Задание: Продолжите отрывок о колонке в «Русском репортере», начиная сразу после его последнего предложения.

Цитируемый отрывок:

Про рождение коммуны
Колонка в «Русском репортере» была таким пунктом выдачи везения. Говорят: «А давай ты будешь вести колонку о своей жизни, о мире вокруг Саши Денисовой». Я подумала: «Господи, что я, Умберто Эко какой‑то?» Хотя Умберто Эко писал колонку двадцать лет, а я — пять. И писала бы, наверно, еще, если бы наш корабль («Русский репортер». — Прим. ред.) не стал тонуть, а я не ушла в театр.
«Русский репортер» был в том здании, куда я пришла работать в журнал «Огонек», — это такое советское здание, со старыми коридорами, ты тоже их помнишь. Там снимали фильм «Журналист» 1967 года, и возле этих окон, мимо которых мы ходили в курилку, стояли актеры, игравшие журналистов с принципами. Я не так давно его пересматривала.

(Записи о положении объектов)
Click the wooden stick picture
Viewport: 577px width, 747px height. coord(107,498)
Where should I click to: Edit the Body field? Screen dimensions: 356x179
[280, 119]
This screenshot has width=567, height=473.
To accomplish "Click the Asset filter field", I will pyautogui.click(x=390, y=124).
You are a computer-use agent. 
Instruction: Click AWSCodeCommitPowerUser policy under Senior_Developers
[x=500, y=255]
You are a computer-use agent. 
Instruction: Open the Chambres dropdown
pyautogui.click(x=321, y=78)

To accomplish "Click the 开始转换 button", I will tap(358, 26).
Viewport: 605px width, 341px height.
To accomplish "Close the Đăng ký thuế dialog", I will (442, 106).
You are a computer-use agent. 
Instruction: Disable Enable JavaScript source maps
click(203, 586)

---

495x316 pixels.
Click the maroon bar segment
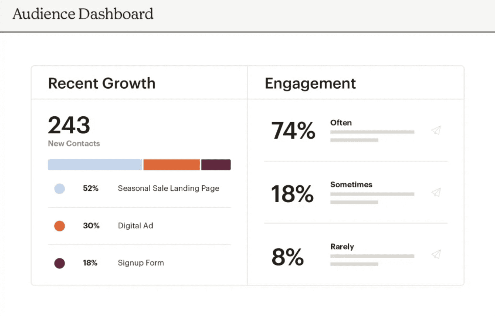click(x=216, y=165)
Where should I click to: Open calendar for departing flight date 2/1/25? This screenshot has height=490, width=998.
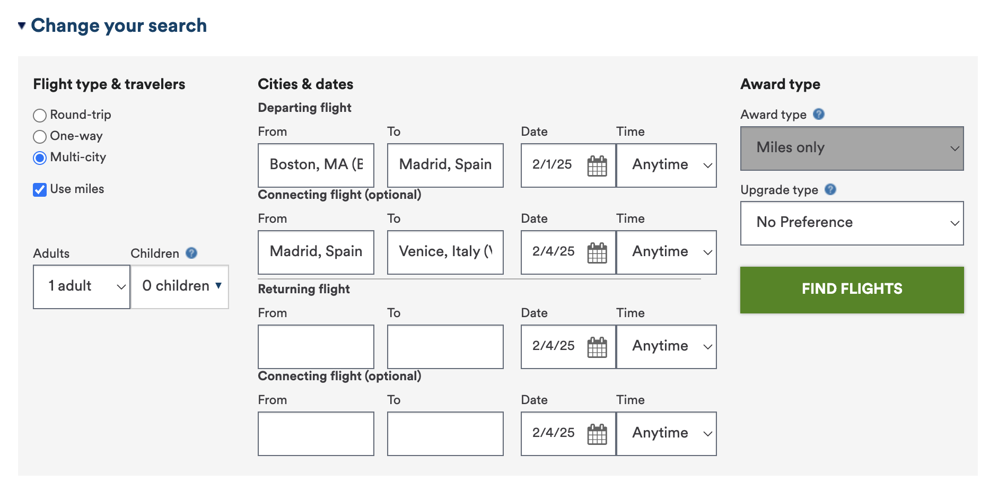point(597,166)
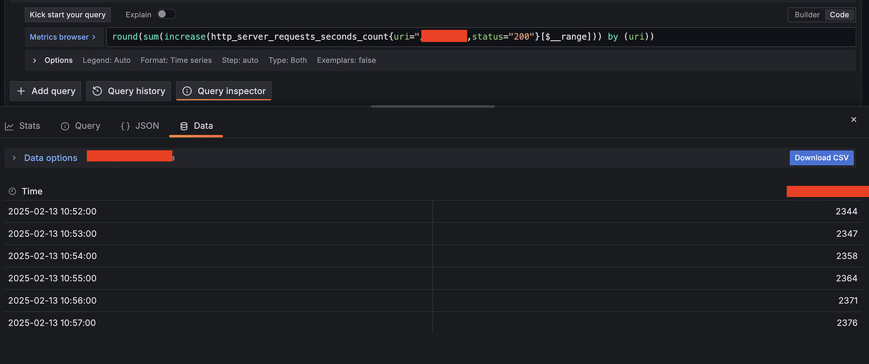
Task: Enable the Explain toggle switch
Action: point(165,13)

Ответ на задание:
Я пришла в «Русский репортер» в 2007 году, в 2008-м стала писать колонку. Это было такое братство! «Русский репортер» был самым богатым журналом; [глава фотослужбы] Поликанов был похож на арабского шейха, который ждал одновременно репортажи из Африки и с Крайнего Севера; совещания, на которых все курили, — все это напоминало какой‑то золотой век, сериал «Безумцы». Пинг-понг по вечерам, кабинет [Виталия] Лейбина, заваленный интеллектуальной литературой и полосами, Лейбин, похожий на молодого Бродского, к которому заходили девицы из всех отделов; сумасшедший [Григорий] Тарасевич из отдела науки с новыми теориями; командировки. «Роттердам или Венеция?» — лениво так размышлял мой коллега, кинокритик [Евгений] Гусятинский. И я думала: «Боже, почему я еду в Удмуртию писать о клещах, а не в Роттердам?!»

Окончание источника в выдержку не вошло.